As Alice Gast, president of Imperial College London has said, “We need as a society to support research. This crisis has made that very clear. It will cause us to reflect on how we support research.”

Universities and colleges can also play a vital role in providing retraining opportunities for those workers left unemployed, and especially for workers in industries hardest hit by the crisis. Free university education removes barriers to gaining skills (as well as personal and social enrichment) and encourages workers to improve their skills and retrain throughout their working life. Any social security system should be encouraging those out of work to engage with university education, training or apprenticeships that can improve job prospects. This requires joined up government implementing an integrated industrial strategy, rather than the anarchy and inefficiency of the market, which has failed in education and social security.

University workers should – like all workers – be guaranteed secure jobs on a living wage. The government should introduce pay rations in higher education – something recommended by the Government commissioned Will Hutton review in 2010.

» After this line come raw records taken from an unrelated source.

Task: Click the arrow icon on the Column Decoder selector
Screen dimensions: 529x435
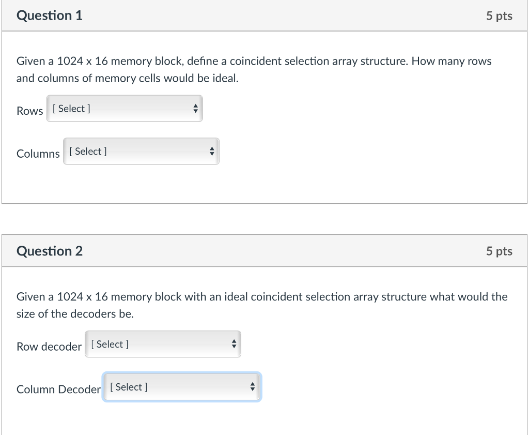Action: pos(252,386)
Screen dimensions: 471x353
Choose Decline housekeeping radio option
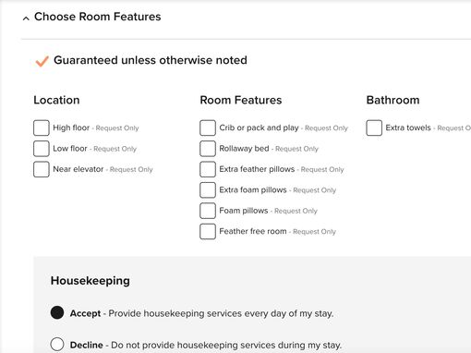coord(57,344)
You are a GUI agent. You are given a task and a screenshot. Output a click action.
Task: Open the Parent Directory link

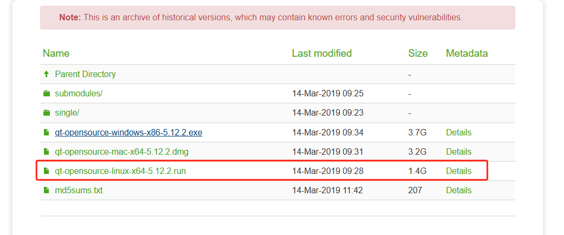click(x=85, y=74)
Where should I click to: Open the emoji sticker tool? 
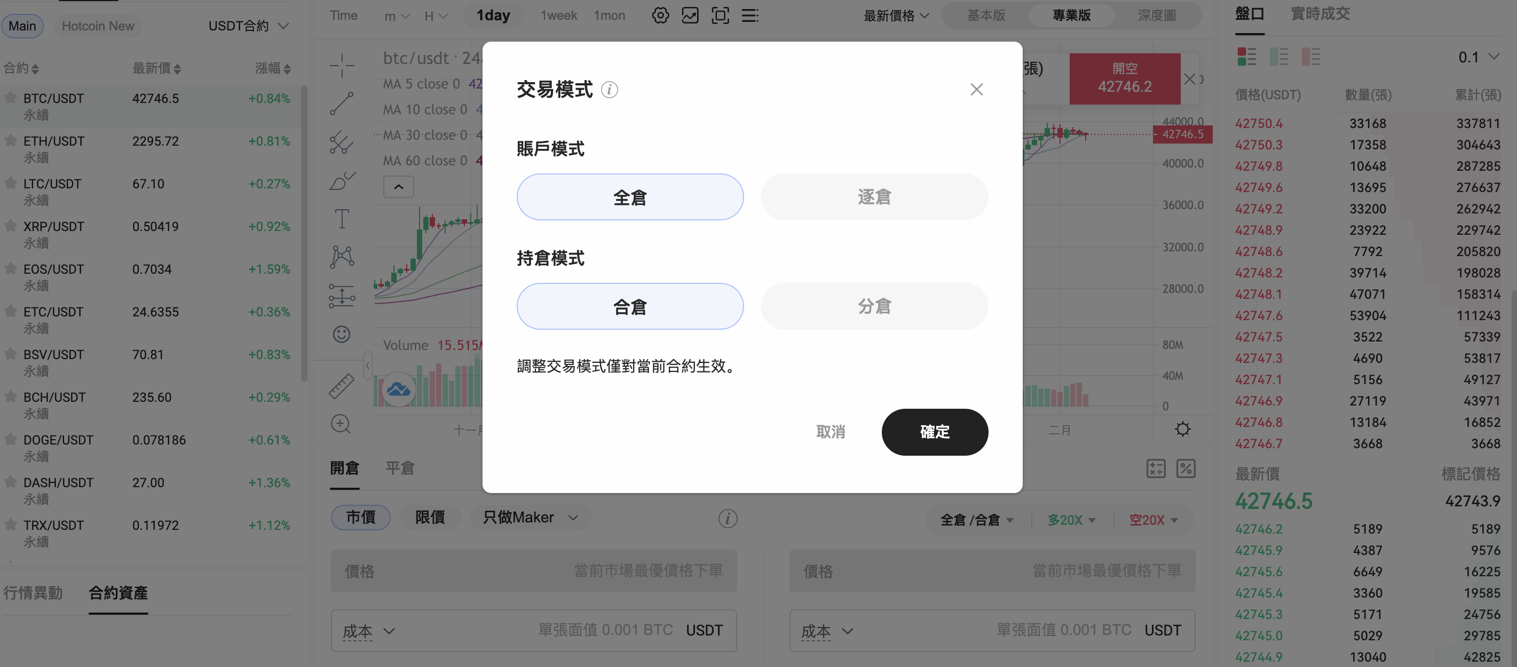[342, 334]

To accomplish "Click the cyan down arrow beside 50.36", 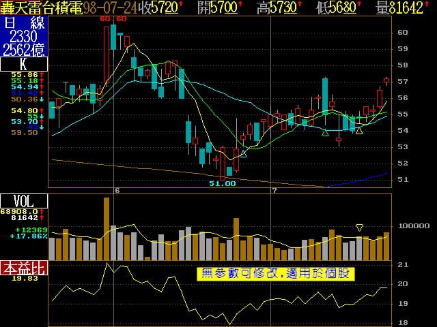I will [x=42, y=99].
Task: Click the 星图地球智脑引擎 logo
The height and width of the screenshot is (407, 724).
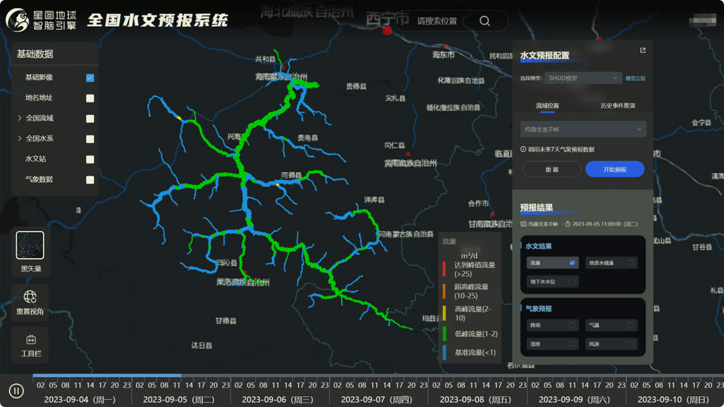Action: coord(36,20)
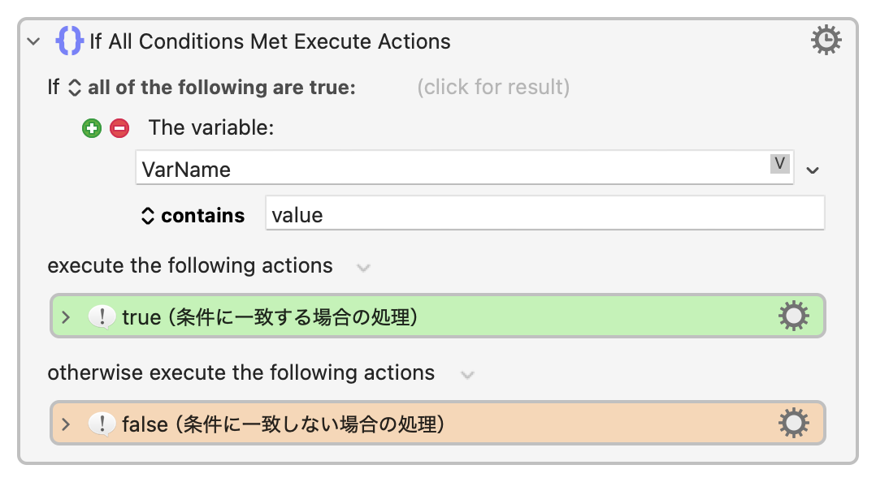Open chevron menu after 'otherwise execute the following actions'
The width and height of the screenshot is (876, 482).
pyautogui.click(x=466, y=374)

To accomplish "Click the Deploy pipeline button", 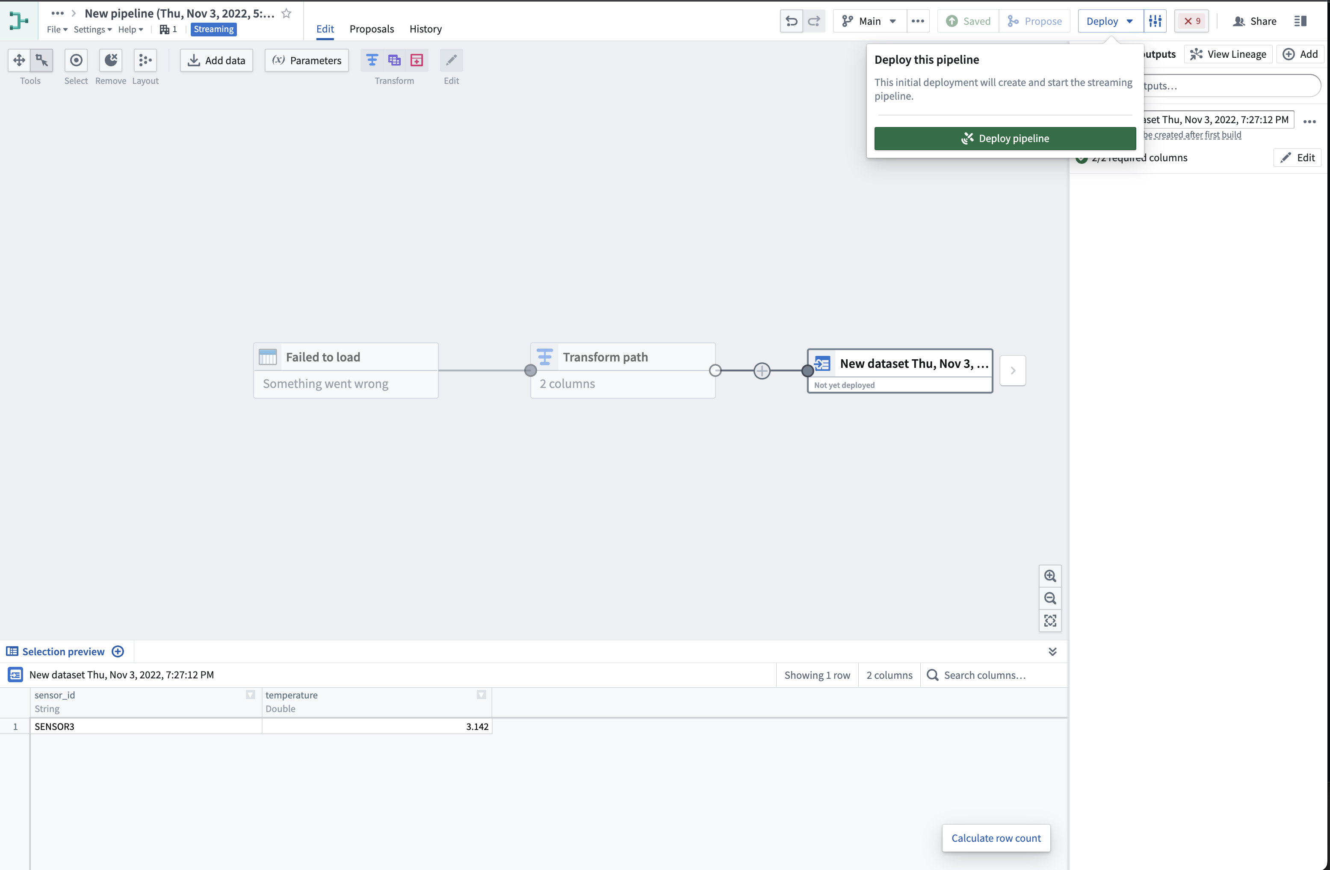I will click(x=1004, y=138).
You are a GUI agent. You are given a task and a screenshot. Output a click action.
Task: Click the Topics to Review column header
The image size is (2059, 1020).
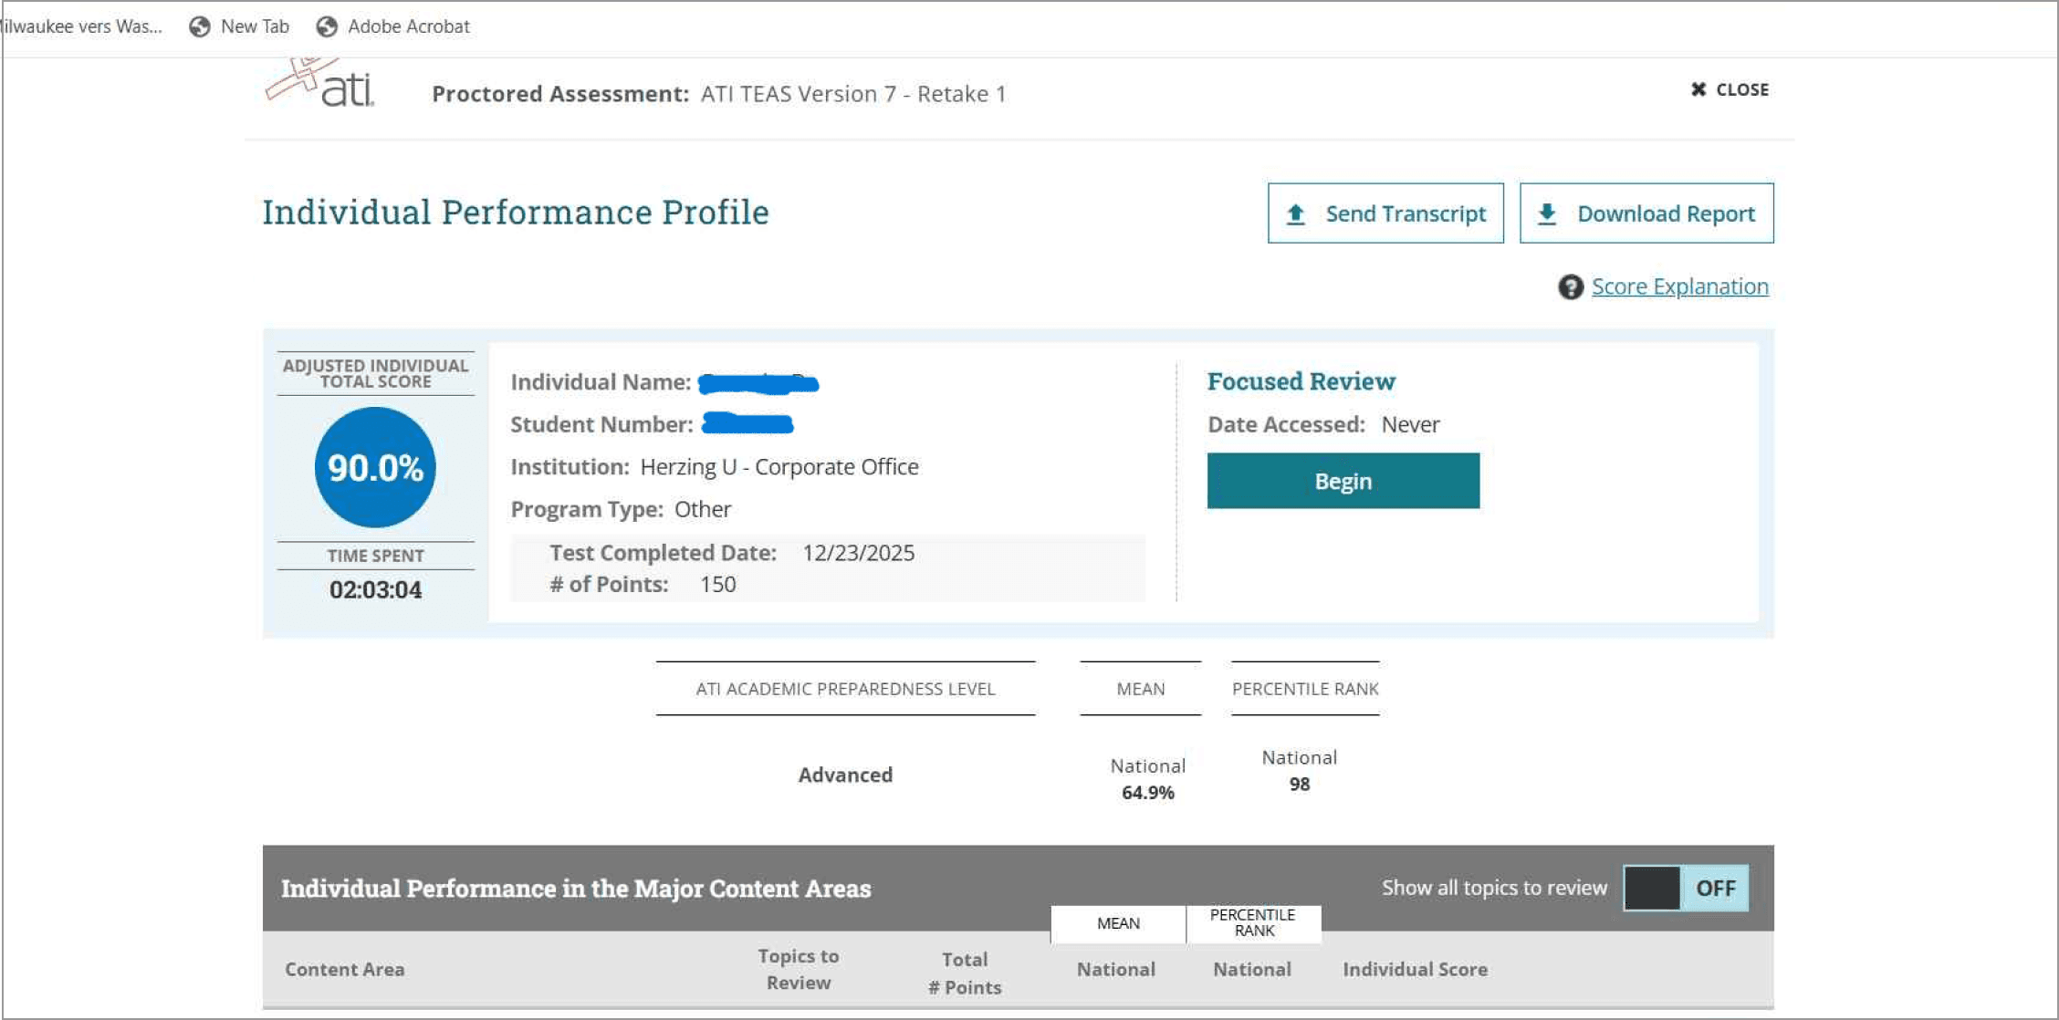798,969
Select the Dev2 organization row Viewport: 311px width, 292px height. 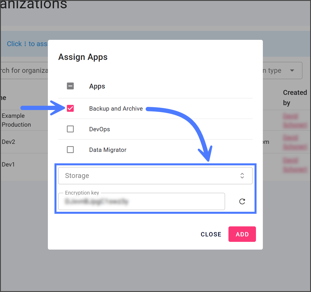pyautogui.click(x=9, y=142)
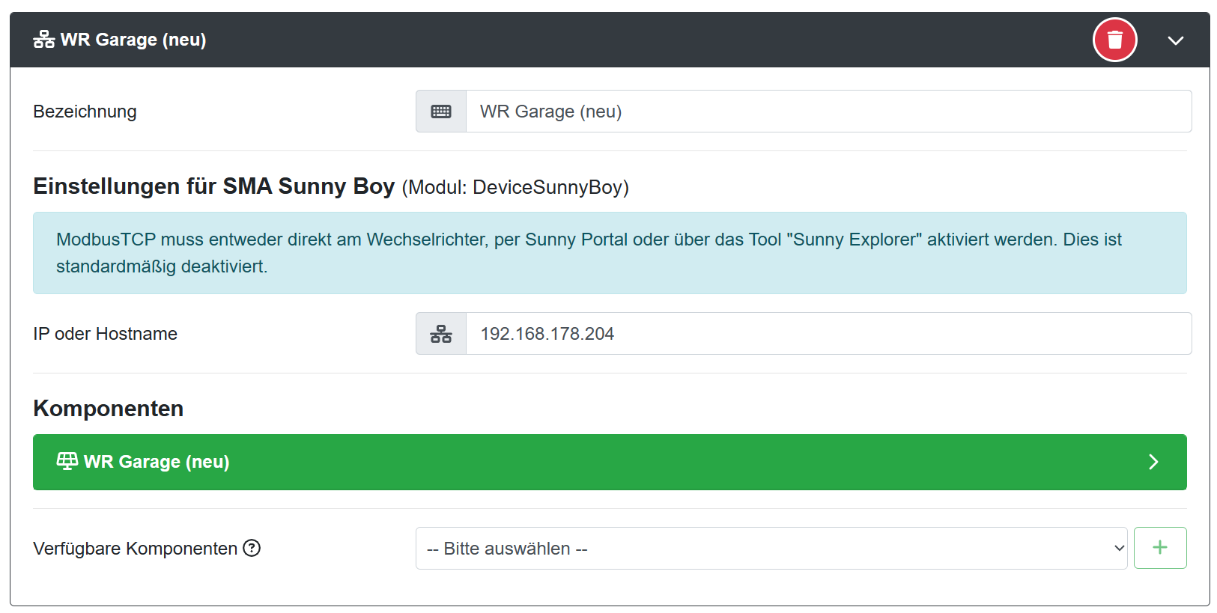The width and height of the screenshot is (1217, 613).
Task: Click the network icon in the header
Action: (43, 40)
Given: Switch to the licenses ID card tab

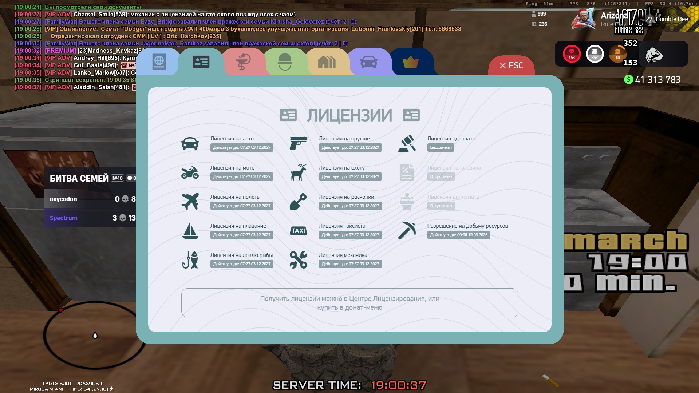Looking at the screenshot, I should [x=201, y=62].
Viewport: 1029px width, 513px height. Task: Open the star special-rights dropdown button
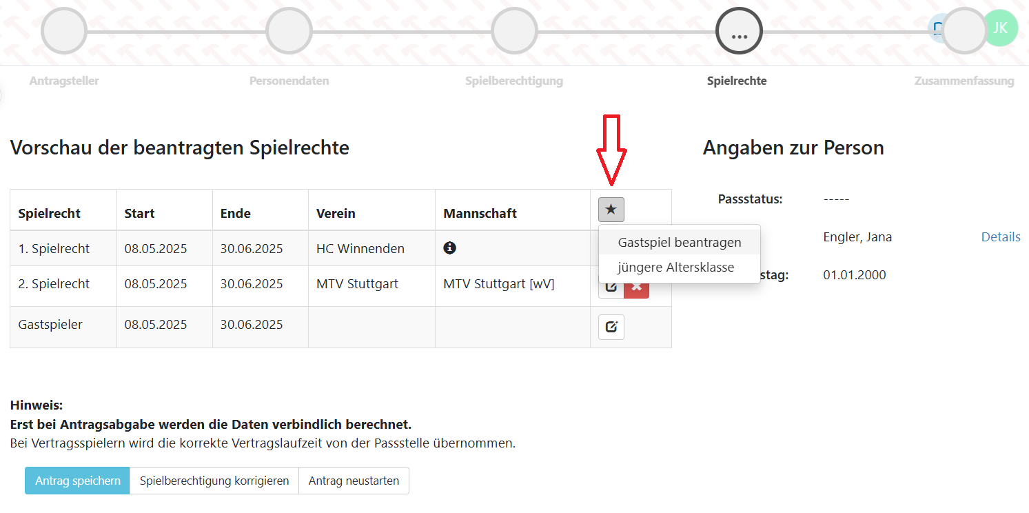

Removing tuition fees and restoring maintenance grants (and restoring the Education Maintenance Allowance) will encourage students to stay on in education, and encourage adult learners to continue to develop their skills throughout their working lives.

As the UK gradually emerges from lockdown, it is clear that unemployment will be significantly higher, with many of the sectors in which students find part-time work during term-time badly hit, e.g. hospitality and retail. This will have a significant impact on students’ finances and risks increasing personal debt levels, and damaging mental health.

The failed free market experiment in higher education needs to end, and universities integrated into a co-ordinated industrial strategy that invests in university research capacity and trains generations of students and returning students in the industries of the future.